Another hypothesis regarding the poorer performance of the SSD group is related to impulsivity skills. According to Riccio et al [44], false responses are an indication of impulsivity; therefore, the current results might suggest that the impulse control skills of the SSD group were less mature. No study has investigated this specific behavior in children with SSD, but it is well-documented that younger children exhibit more impulsive behavior than do older children. Furthermore, Diamond [45] argued that the poor performance of young children could be attributed to a combination of insufficient working memory and immature inhibitory functioning skills that are associated with the prefrontal region. In a recent review, Bari and Robbins [46] also noted that several fMRI and PET studies have associated deficits in go/no-go tasks with the medial portion of the prefrontal cortex; this region is also associated with working memory skills [47]. While attempting to construct a model to understand the behavior of ADHD children, Barkley [48] noted that poor behavioral inhibition (like that observed in ADHD) might lead to secondary deficits in working memory and associated functions. Working memory load also seems to be associated with declines in performance, such as the decline in auditory HIT performance observed in the present research. According to Davies and Parasuraman [49], such decrements in vigilance represent deteriorations in accuracy or detection speed over time.
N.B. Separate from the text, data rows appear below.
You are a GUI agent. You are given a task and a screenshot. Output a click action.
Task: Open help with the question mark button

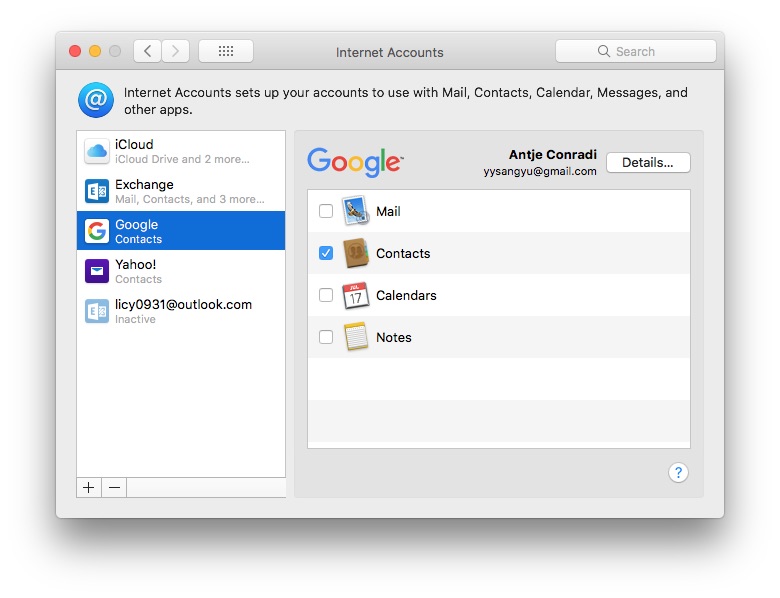click(678, 473)
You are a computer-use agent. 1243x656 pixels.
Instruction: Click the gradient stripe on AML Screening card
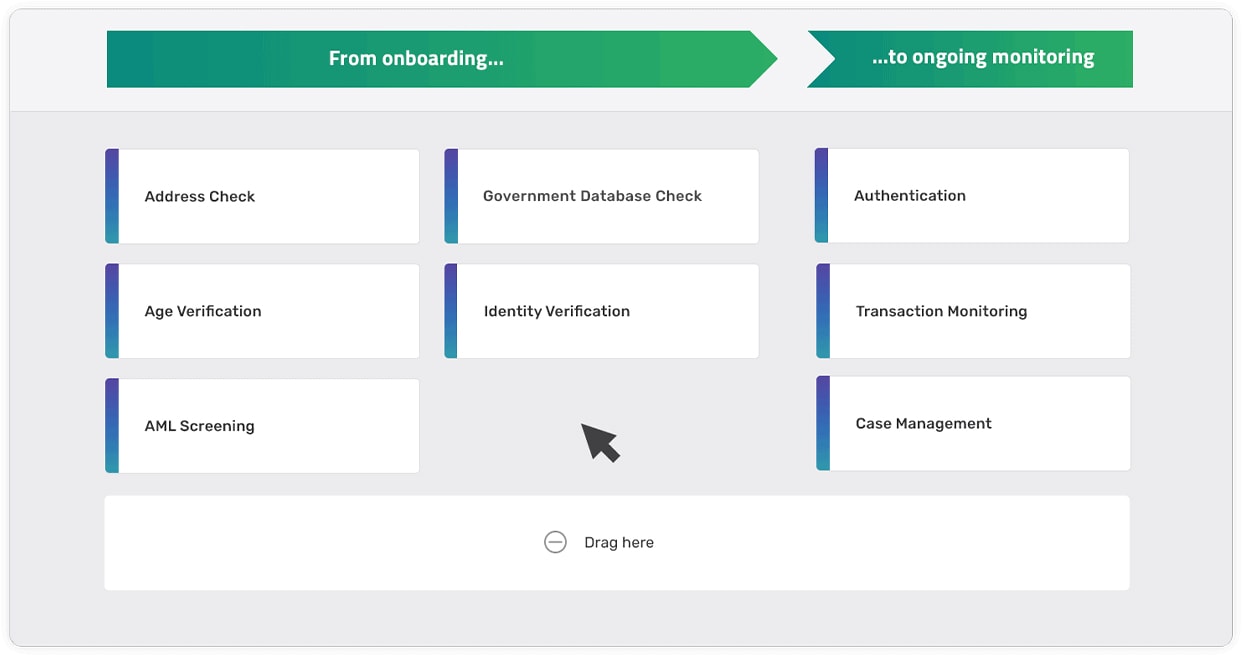(x=112, y=426)
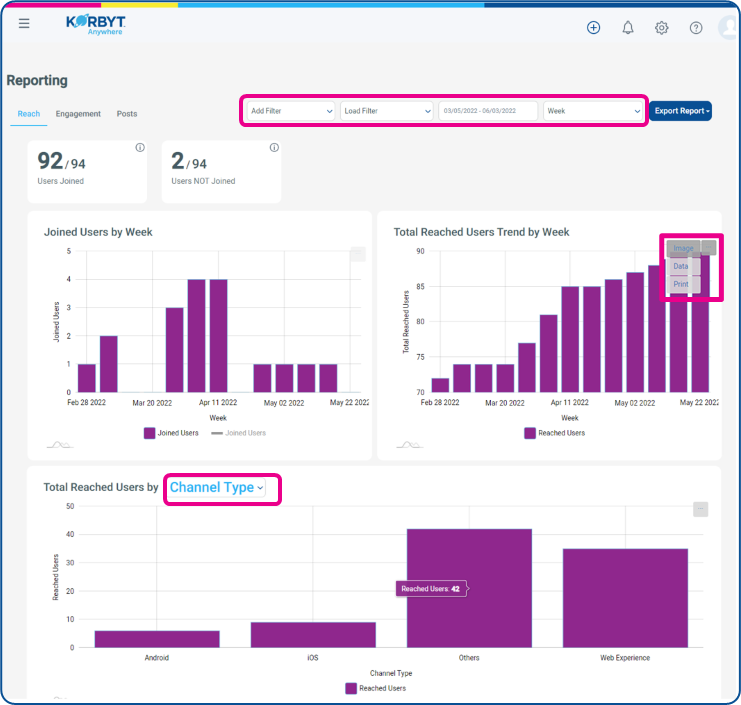Image resolution: width=741 pixels, height=705 pixels.
Task: Switch to the Engagement tab
Action: point(78,114)
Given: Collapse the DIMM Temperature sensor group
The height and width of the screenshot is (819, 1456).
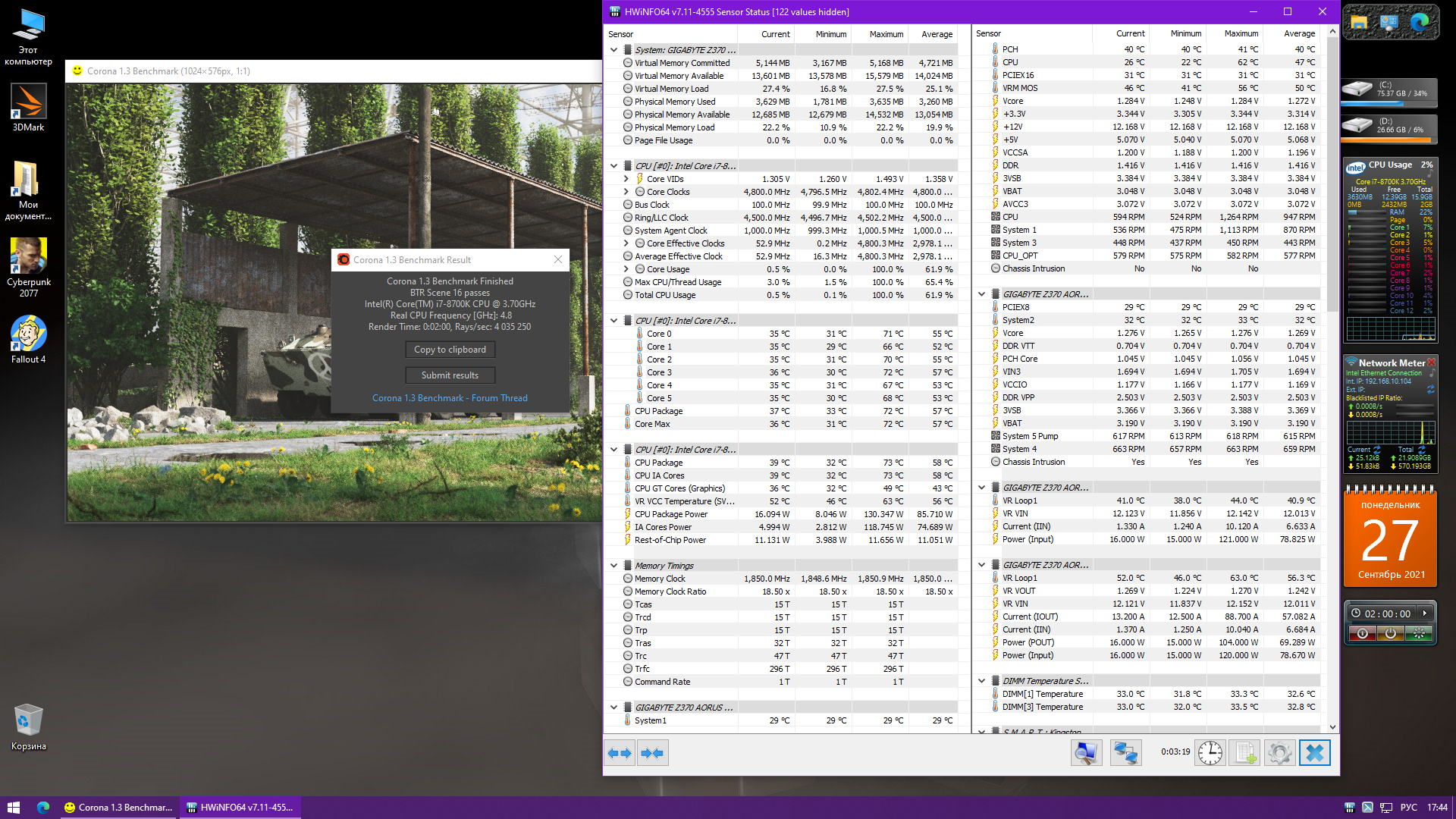Looking at the screenshot, I should pyautogui.click(x=981, y=681).
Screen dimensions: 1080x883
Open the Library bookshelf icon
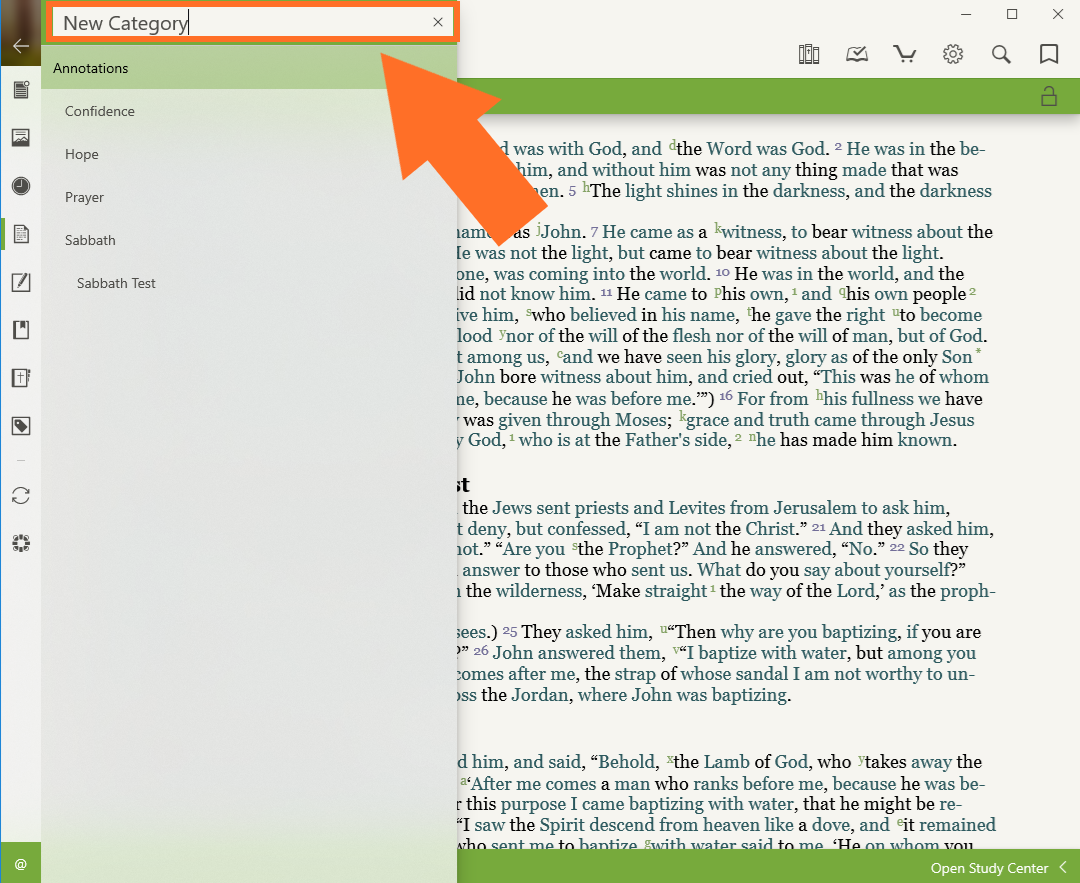809,54
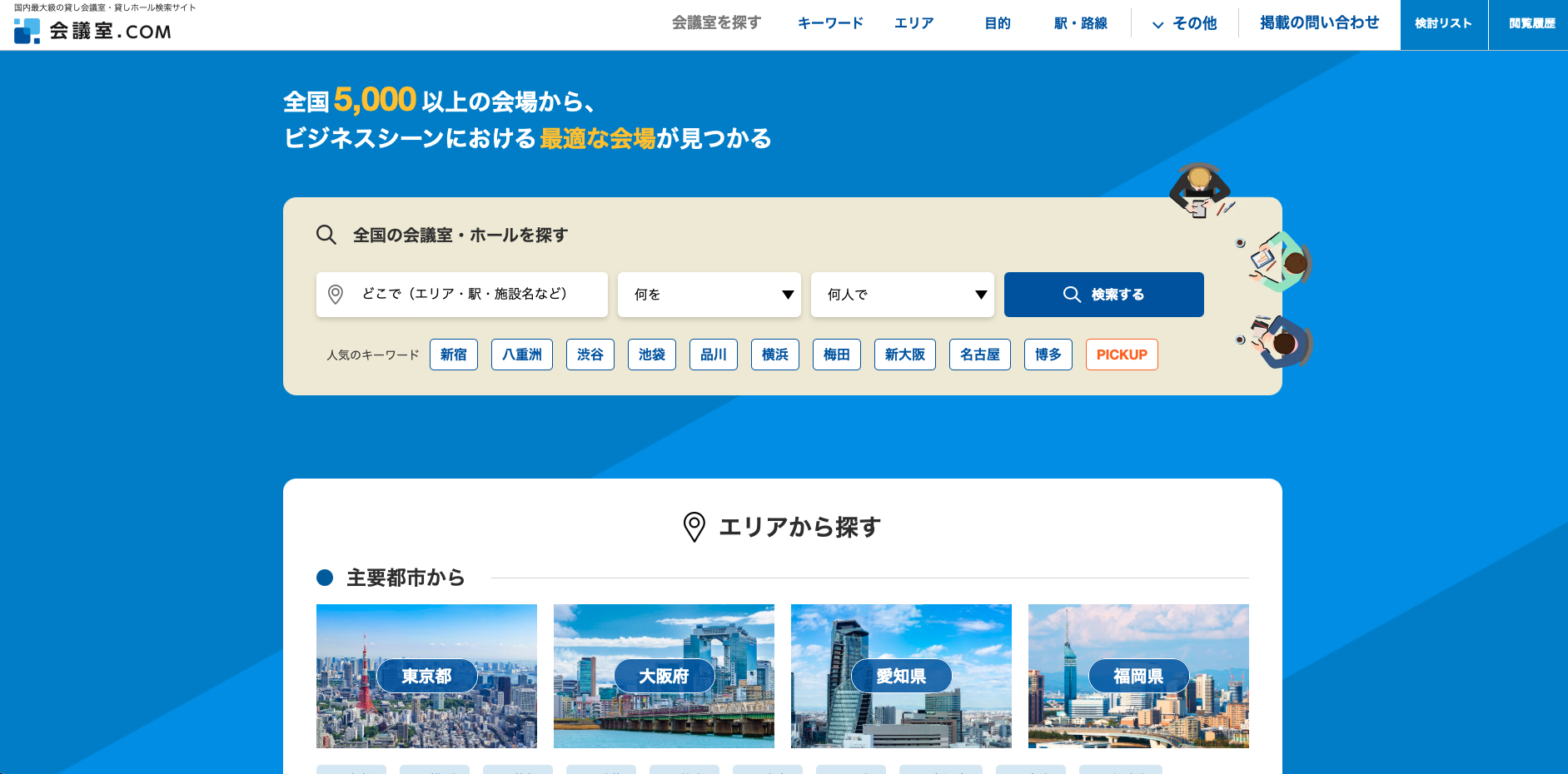This screenshot has height=774, width=1568.
Task: Select the 駅・路線 menu item
Action: (1080, 23)
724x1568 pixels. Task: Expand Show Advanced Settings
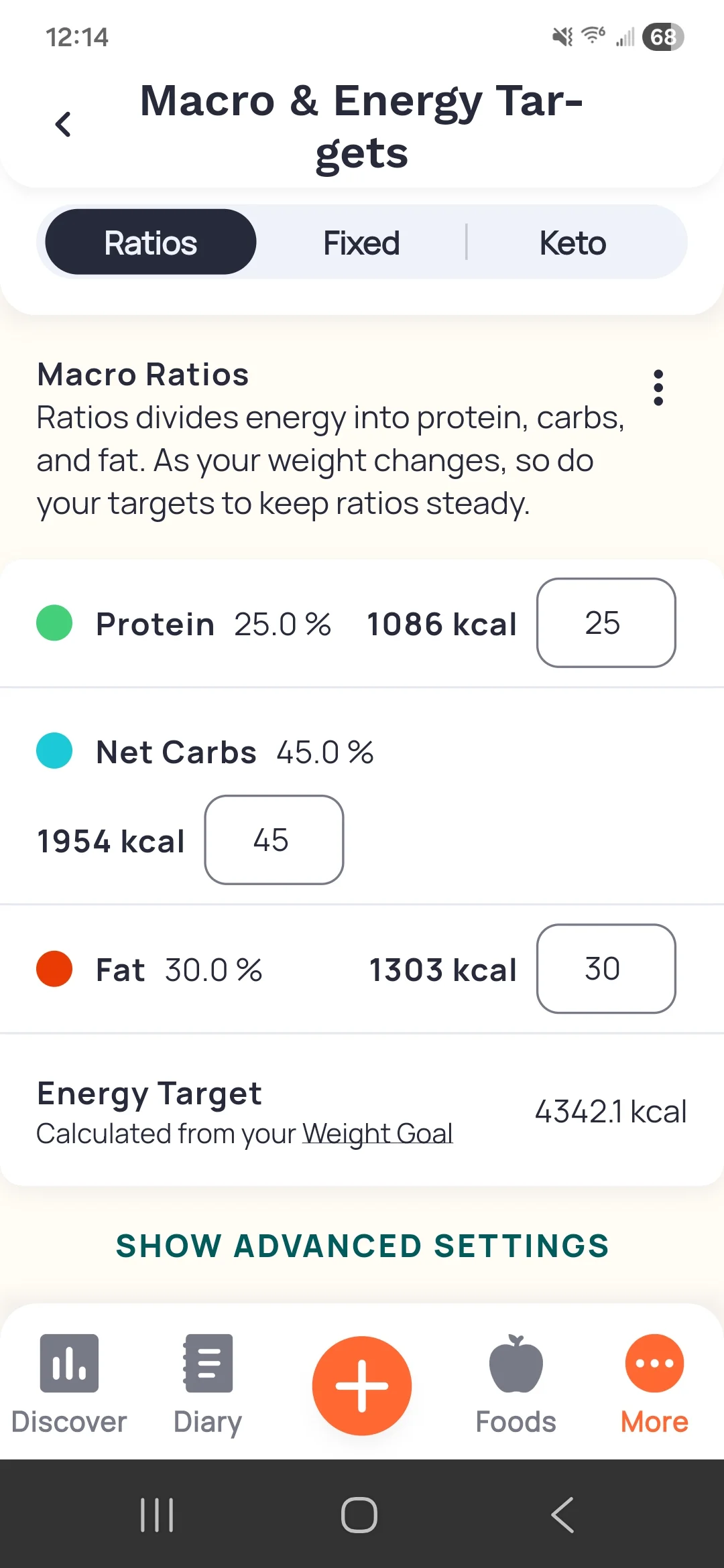click(x=362, y=1246)
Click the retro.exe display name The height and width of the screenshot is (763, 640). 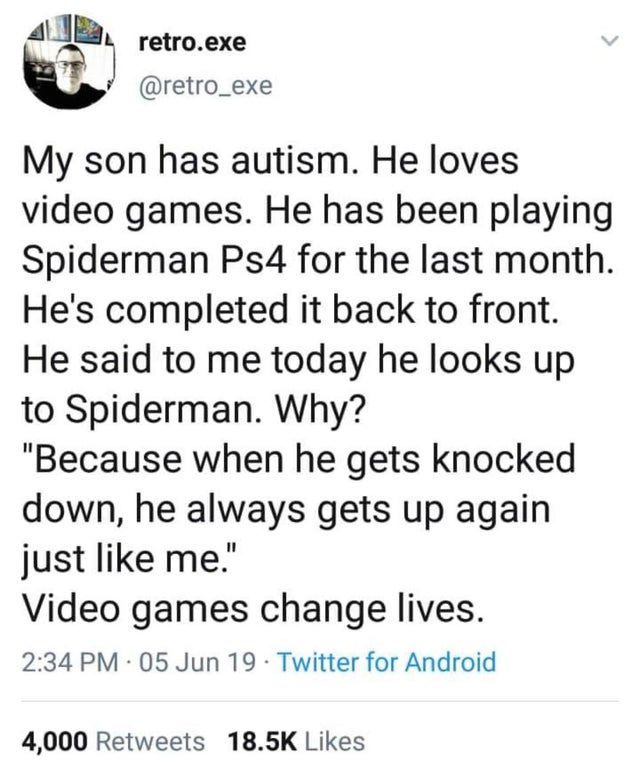coord(190,43)
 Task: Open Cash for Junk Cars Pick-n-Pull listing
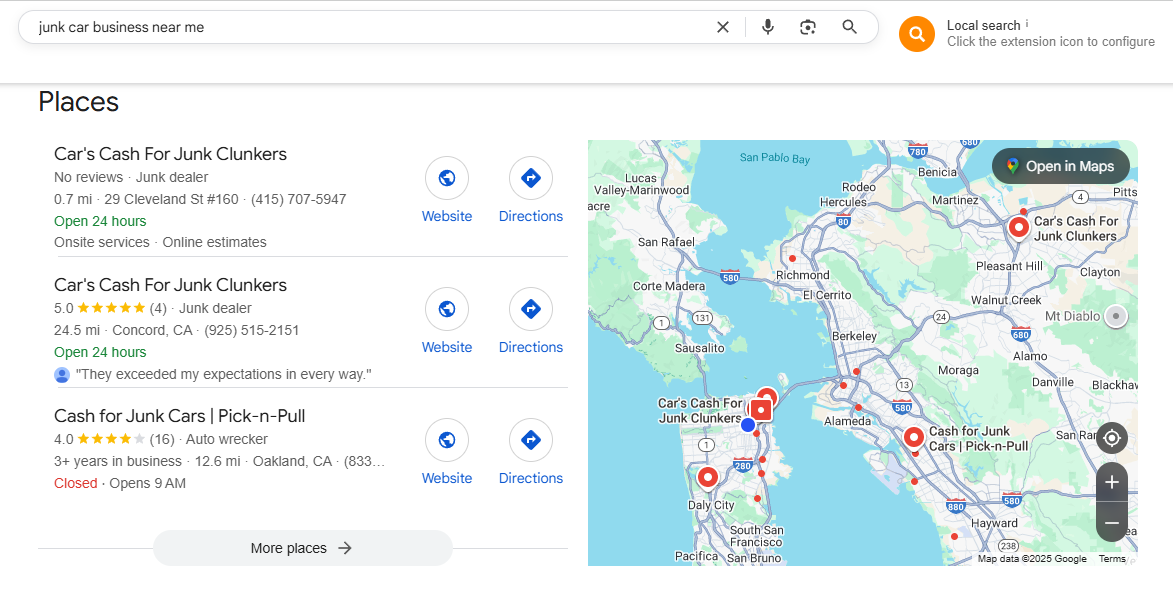tap(179, 416)
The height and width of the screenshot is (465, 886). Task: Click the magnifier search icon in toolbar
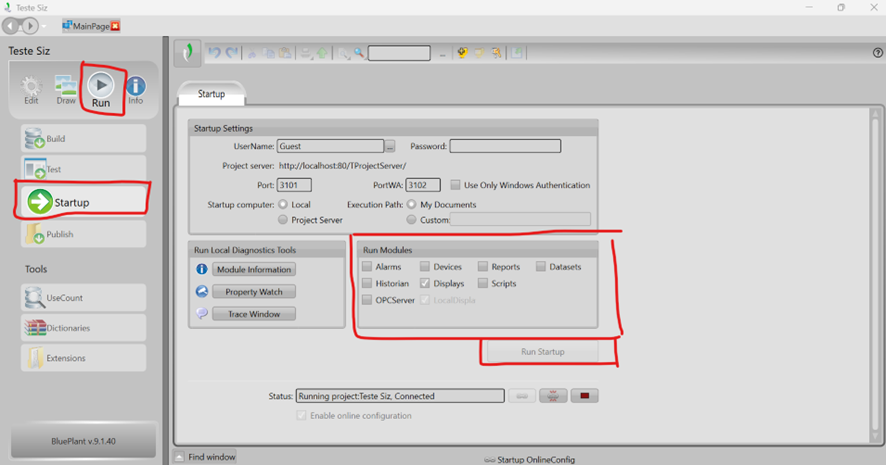tap(359, 53)
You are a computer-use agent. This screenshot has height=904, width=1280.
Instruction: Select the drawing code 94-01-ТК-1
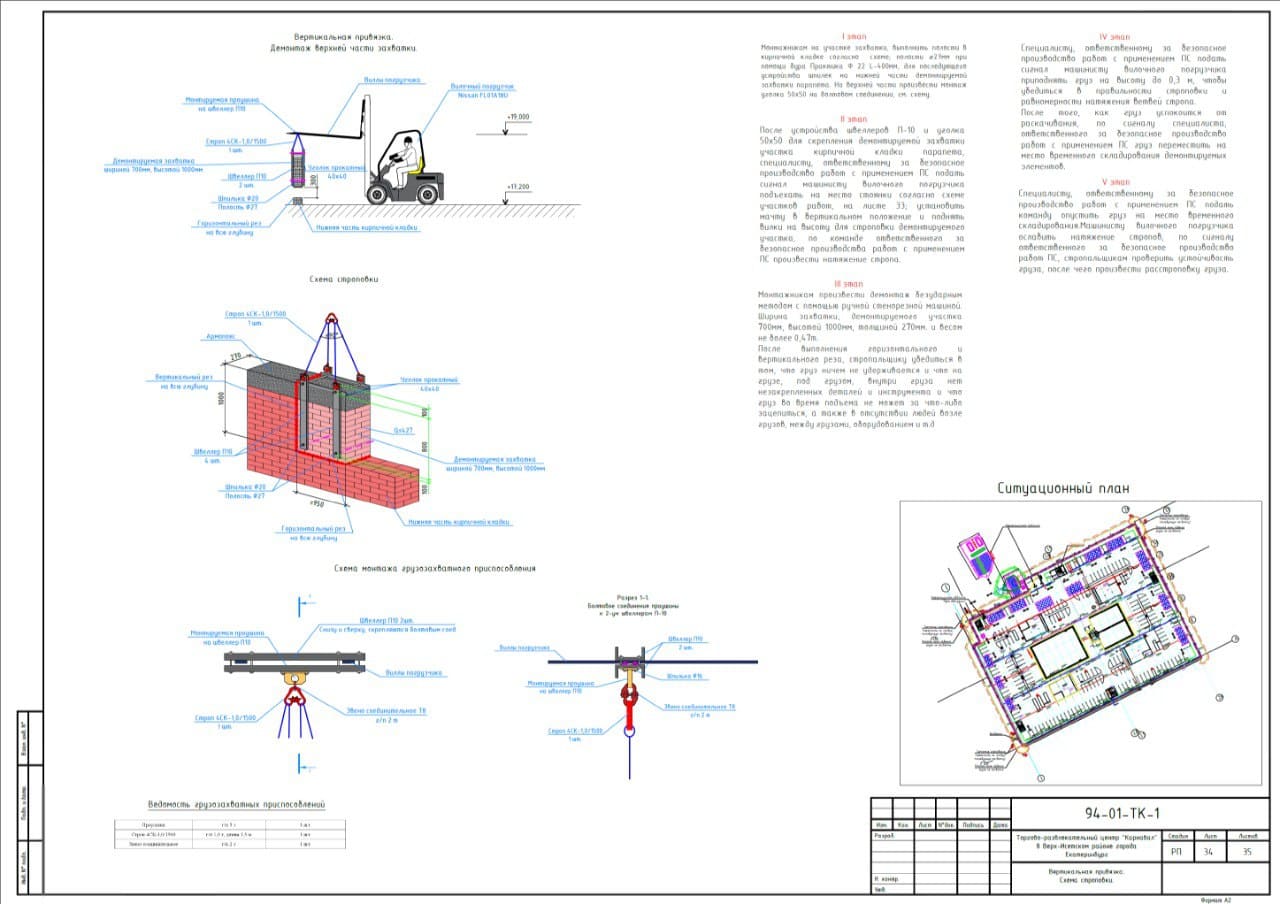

These declines occur primarily when stimulus events are presented rapidly in successive discrimination tasks as in the current research. According to Parasuraman [50], in such situations, decrements in sensitivity over time are linked to working memory requirements and the depletion of attentional resources throughout the period of vigilance. The current study did not investigate working memory performance in children with SSD; therefore, further studies are needed to better understand whether these possible immature behaviors and decrements in vigilance decrement are associated with working memory impairments in children with SSD.

The current study had some limitations. The sample size of the study group was relatively small, which may reduce the generalizability of the results of this study. Furthermore, both attention tasks measured sustained attention abilities. Therefore, further studies should consider larger samples and investigate other aspects of attention, such as selective attention.

In conclusion, the children with SSD performed worse on the auditory attention test; these children produced more false alarms and exhibited a significant decline in HIT performance over the course of the auditory test. The extent to which performance is related to difficulties in auditory perceptual abilities and probable working memory deficits is unclear. Further studies are necessary to better understand the nature of this poor performance and its clinical consequences in terms of rehabilitation.

Conclusion

Children with SSD disorders exhibited poorer performance on the auditory attention test than did the TD group; the children with SSD produced a greater number of false alarms, and their auditory HIT performance declined significantly over the course of the test. Further studies are needed to better understand the specific nature of these deficits and their clinical implications.

Funding Statement

This work was supported by Fundação de Amparo à Pesquisa do Estado de São Paulo (2009/50453-6). The funders had no role in study design, data collection and analysis, decision to publish, or preparation of the manuscript.